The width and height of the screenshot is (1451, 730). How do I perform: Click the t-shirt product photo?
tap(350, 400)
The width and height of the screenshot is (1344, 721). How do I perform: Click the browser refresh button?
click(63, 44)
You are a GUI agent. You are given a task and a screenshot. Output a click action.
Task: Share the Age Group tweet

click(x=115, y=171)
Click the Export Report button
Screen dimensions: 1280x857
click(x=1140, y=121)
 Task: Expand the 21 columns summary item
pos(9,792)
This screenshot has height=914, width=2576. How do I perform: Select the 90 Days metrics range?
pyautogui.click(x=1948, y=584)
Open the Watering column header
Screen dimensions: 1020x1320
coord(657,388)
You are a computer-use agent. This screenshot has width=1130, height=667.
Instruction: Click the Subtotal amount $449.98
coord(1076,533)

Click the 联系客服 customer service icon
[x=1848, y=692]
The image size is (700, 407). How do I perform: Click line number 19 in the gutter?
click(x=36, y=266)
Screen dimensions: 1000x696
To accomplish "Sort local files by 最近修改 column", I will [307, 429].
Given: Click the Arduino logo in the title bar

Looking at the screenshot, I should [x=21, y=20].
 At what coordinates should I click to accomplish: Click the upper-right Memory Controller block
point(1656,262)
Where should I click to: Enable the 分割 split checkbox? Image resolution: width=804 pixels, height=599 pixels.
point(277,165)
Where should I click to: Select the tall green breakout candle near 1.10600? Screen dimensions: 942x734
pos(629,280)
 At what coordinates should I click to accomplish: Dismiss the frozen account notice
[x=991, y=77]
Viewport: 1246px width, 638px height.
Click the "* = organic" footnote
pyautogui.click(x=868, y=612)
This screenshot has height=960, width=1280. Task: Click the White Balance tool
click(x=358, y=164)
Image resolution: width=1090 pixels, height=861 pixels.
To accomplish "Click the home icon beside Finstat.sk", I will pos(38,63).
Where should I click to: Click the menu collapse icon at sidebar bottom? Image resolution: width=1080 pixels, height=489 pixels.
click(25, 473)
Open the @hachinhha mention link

┄┄┄┄┄┄

Pull out every line in the material above where "Open" occurs.

Exercise output ▸
Open the Watering column header
Open the @hachinhha mention link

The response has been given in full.